É bem presente que, em todo momento de nossa vida, a cada minuto, estamos com algum estado de ânimo ou emocional determinado, e em determinado estado sentimental; e que ambos são facilmente mutáveis. Os estados de ânimo, as mudanças de humor e os estados sentimentais causam e são regulados por vias cerebrais muito bem definidas, e cada uma delas atuam sobre receptores bem diferentes espalhados por todo o cérebro. Alguns desses estados favorecem a aquisição ou a evocação (que significa trazer à lembrança) dos mais diversos tipos de memória. Mas dependendo do estado emocional da pessoa, pode-se afetar a formação de algumas destas memórias, como as de curto e longo prazo.

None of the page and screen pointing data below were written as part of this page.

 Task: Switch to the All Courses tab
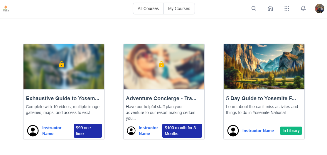click(148, 8)
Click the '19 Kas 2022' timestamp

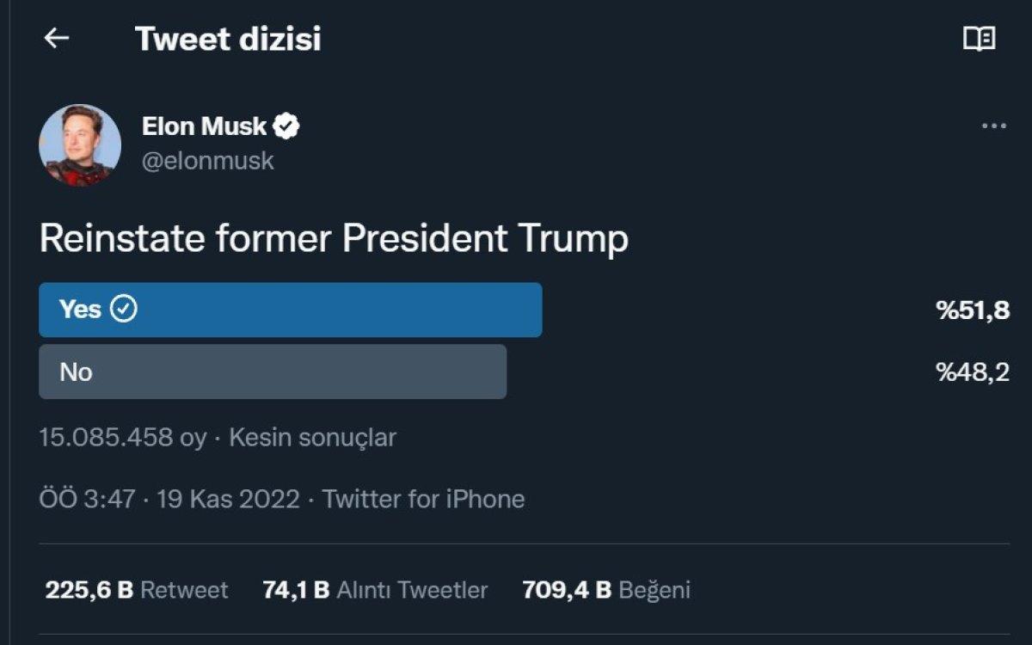(x=228, y=497)
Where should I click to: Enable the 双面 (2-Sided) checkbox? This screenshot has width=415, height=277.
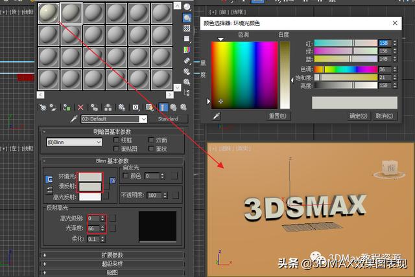click(150, 140)
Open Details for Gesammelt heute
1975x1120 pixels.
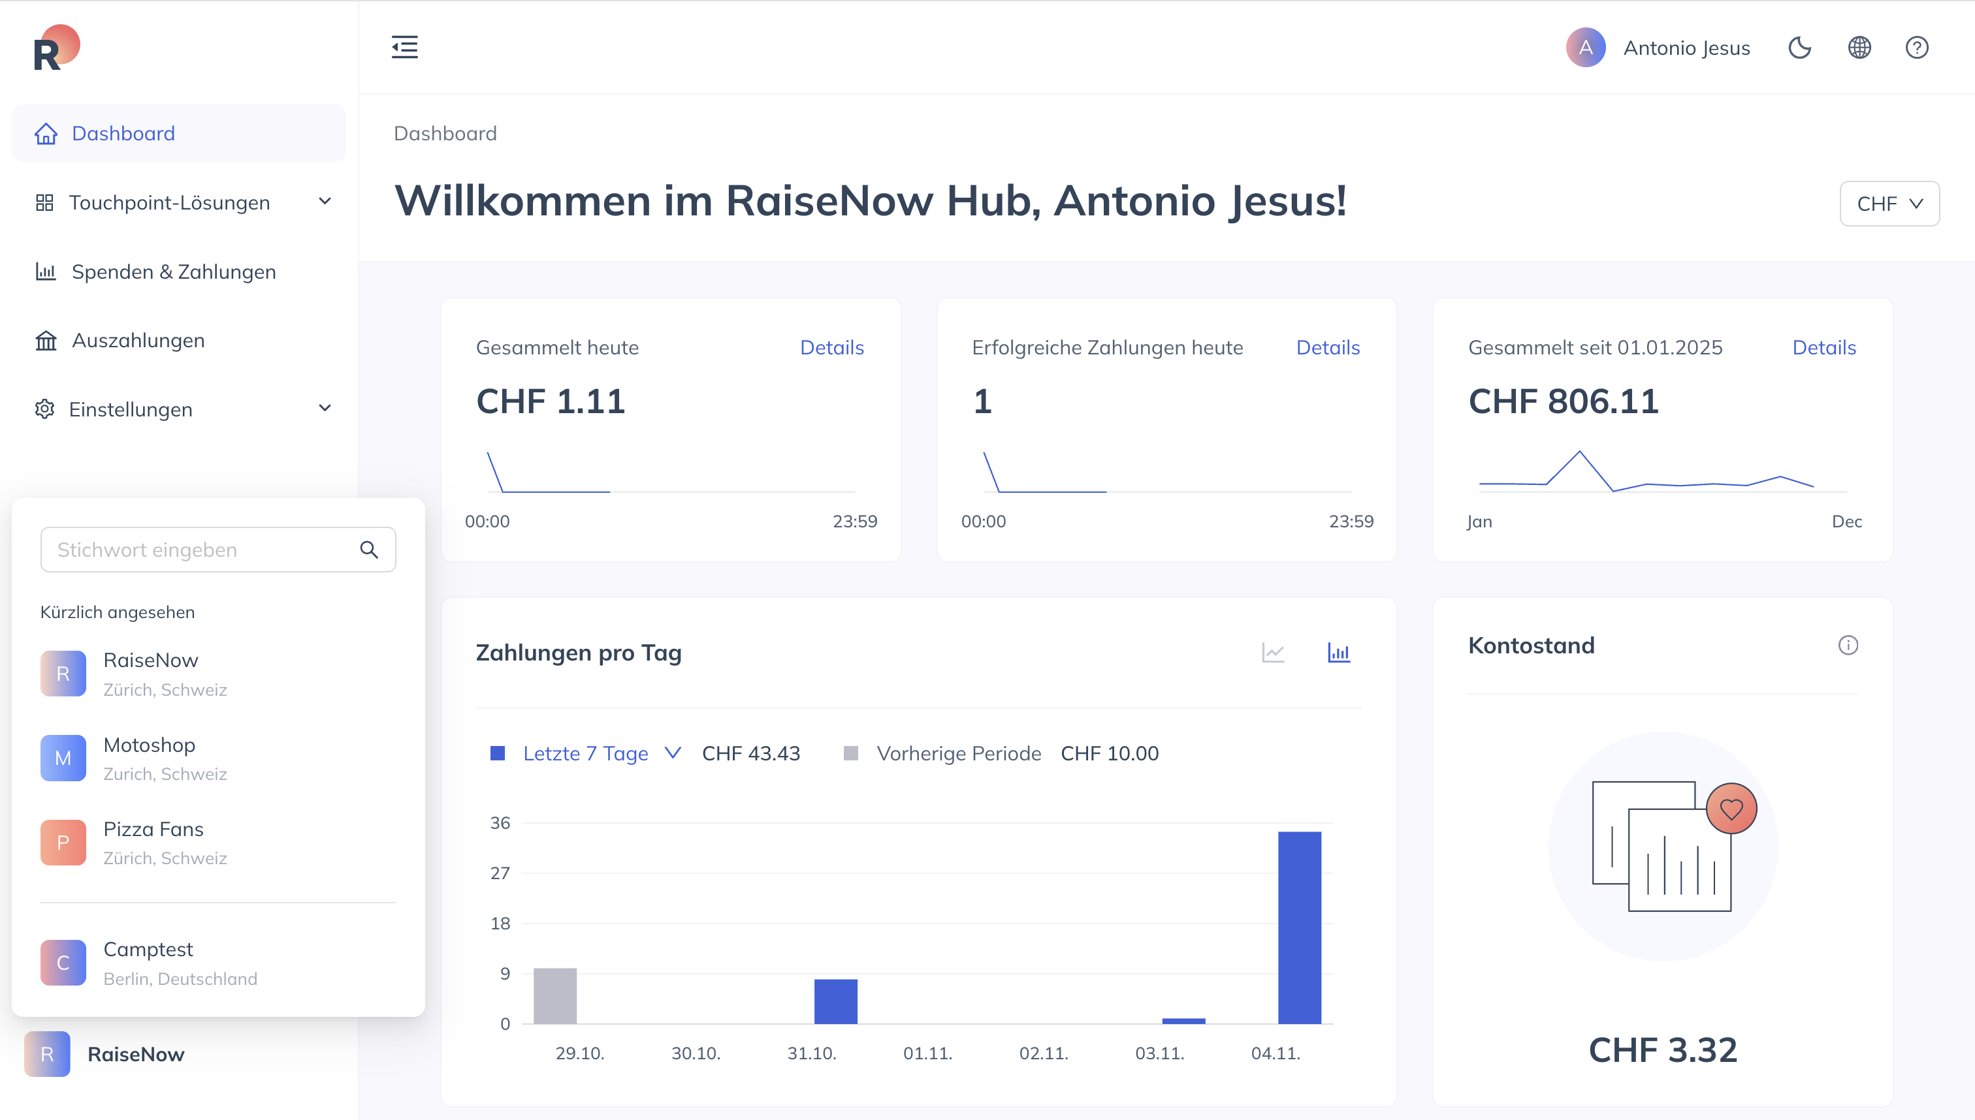[x=832, y=348]
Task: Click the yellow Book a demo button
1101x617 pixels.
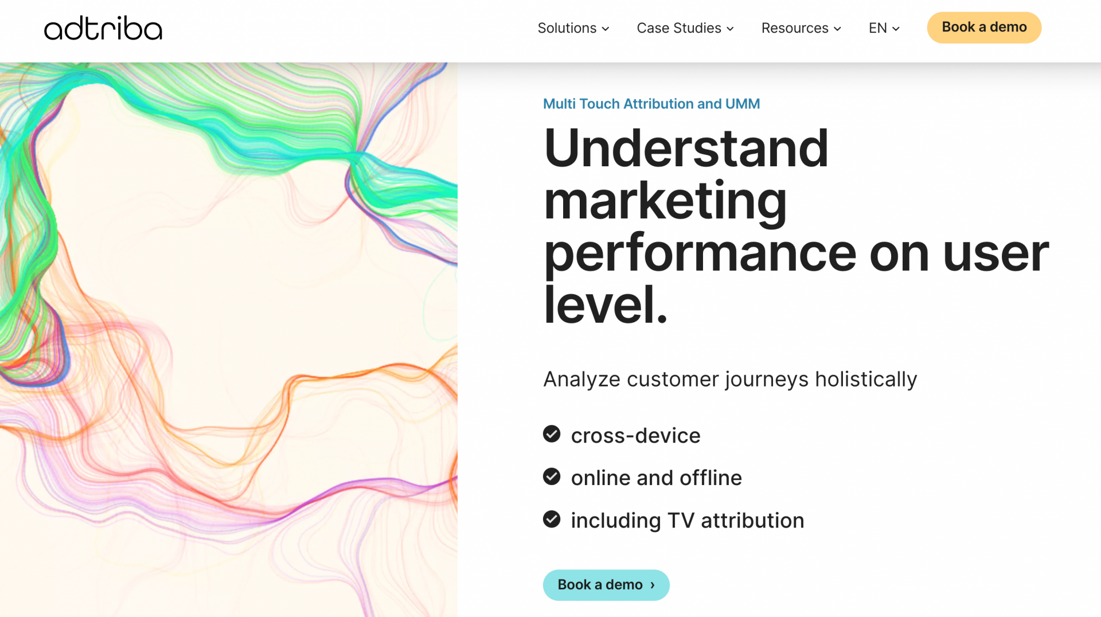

A memória de curto prazo é aquela que mantém as informações por um curto período de tempo. Por exemplo, ao ouvir um número de telefone, esse é mantido na memória de curto prazo por tempo suficiente para que se realize a ligação, podendo posteriormente, ser perdido ou fixado. A memória de longo prazo refere-se a um sistema onde a informação é armazenada por um tempo prolongado e está disponível para evocação sempre que necessário. Por exemplo, usamos este tipo de memória quando nos recordamos da data de aniversário de um velho amigo.

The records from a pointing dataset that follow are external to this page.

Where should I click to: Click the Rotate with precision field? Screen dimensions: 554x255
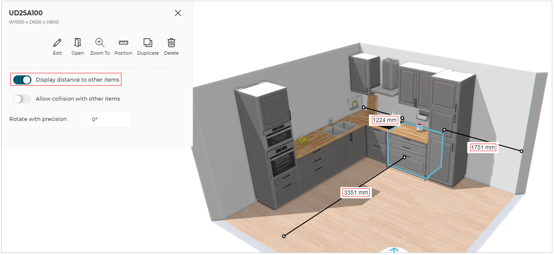pyautogui.click(x=109, y=119)
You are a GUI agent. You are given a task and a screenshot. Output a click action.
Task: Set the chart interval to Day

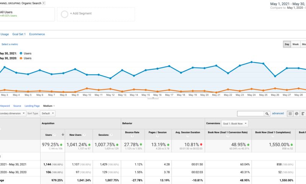coord(287,44)
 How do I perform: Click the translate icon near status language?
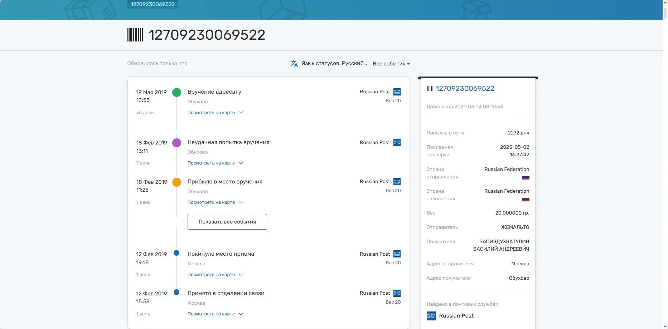294,64
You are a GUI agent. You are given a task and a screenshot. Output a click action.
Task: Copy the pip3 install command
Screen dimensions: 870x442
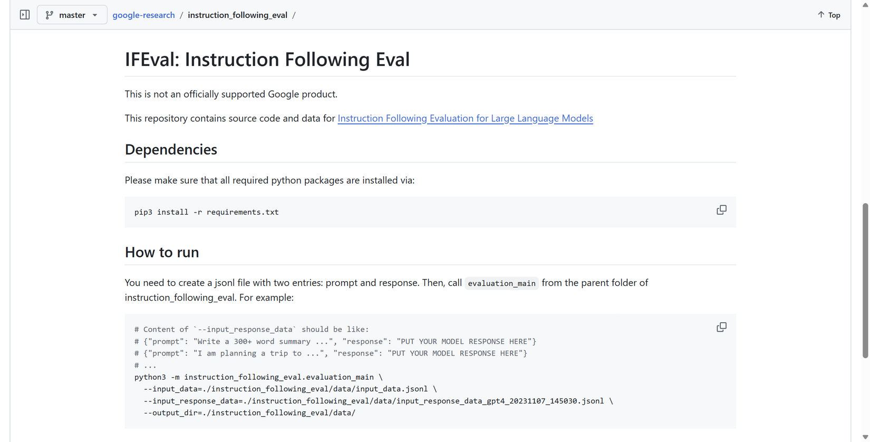[x=721, y=210]
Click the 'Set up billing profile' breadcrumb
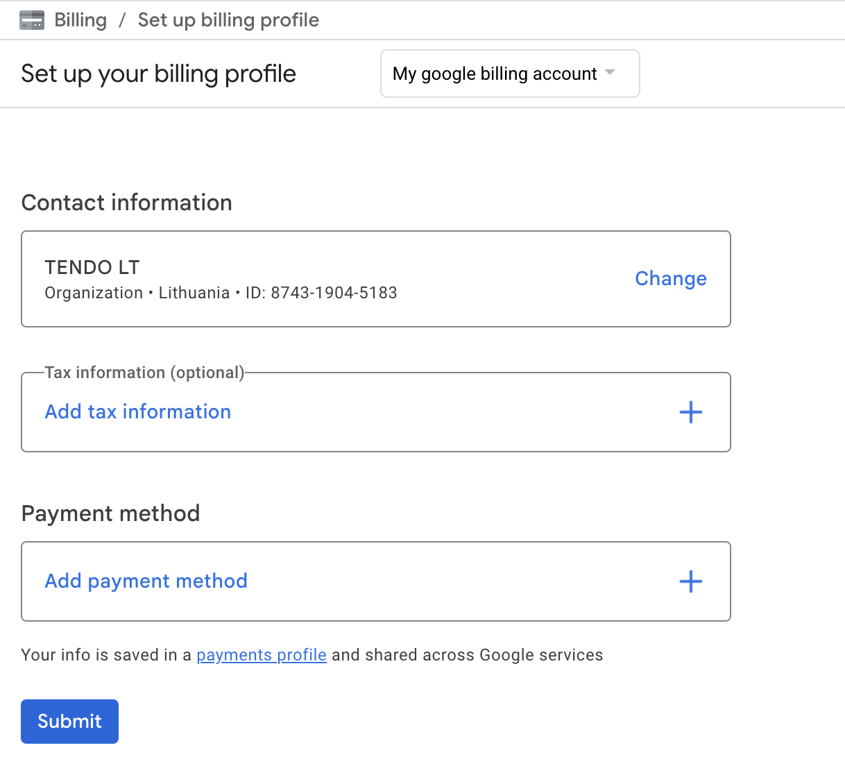Image resolution: width=845 pixels, height=759 pixels. click(x=228, y=20)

A mente humana abrange, porém, muito mais do que a memória. Nas funções mentais participam a percepção, o nível de alerta, a seleção do que queremos perceber, recordar ou aprender, a decisão sobre o que queremos fazer ou deixar de fazer, a vontade, a compreensão, os sentimentos, as emoções, os estados de ânimo e tudo aquilo que é englobado sob os conceitos de inteligência e consciência. Todas estas variáveis são fortemente influenciadas pelas memórias e vice-versa; mas são entidades separadas da mesma e com mecanismos próprios. Como resultado do registro de variáveis internas ou externas que aumentam ou diminuem os níveis de alerta e atenção e causam ou não ansiedade ou estresse, ocorrem mudanças somáticas (no corpo) que nem sempre se relacionam com a memória: hiperventilação, taquicardia, aumento da pressão arterial, dos movimentos e secreções do tubo gastro-intestinal, secreção de bílis, etc. O estresse repetido pode alterar alguns dos parâmetros fisiológicos mencionados (pressão arterial, freqüência cardíaca, secreção gástrica) de forma permanente.  É claro que todos estes fenômenos por sua vez afetam a atividade nervosa e, dentro dela, as funções mentais, inclusive as referentes à memória.

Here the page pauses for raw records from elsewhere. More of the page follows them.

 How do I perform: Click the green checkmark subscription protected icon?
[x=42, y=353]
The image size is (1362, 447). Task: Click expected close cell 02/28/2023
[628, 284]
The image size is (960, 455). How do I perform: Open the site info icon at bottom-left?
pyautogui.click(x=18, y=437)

A mente é uma das partes mais complexas do corpo humano e ainda há muito o que se aprender e estudar. Porém, atualmente sabemos muitas coisas novas e importantes sobre alguns aspectos da mesma e sua patologia, principalmente sobre a percepção e a memória. E também sabemos tratar muito melhor essas patologias do que há dez anos atrás, por exemplo.

Portanto, devemos estar sempre atentos a qualquer parte do nosso corpo, sobretudo a memória, já que possui tamanha importância. Somente assim poderemos prevenir, recuperar ou curar doenças da mente que afetam a memória, a atenção, o raciocínio, causam depressão, entre outras.

Fonte: texto escrito pela autora para o jornal Saúde em Dia.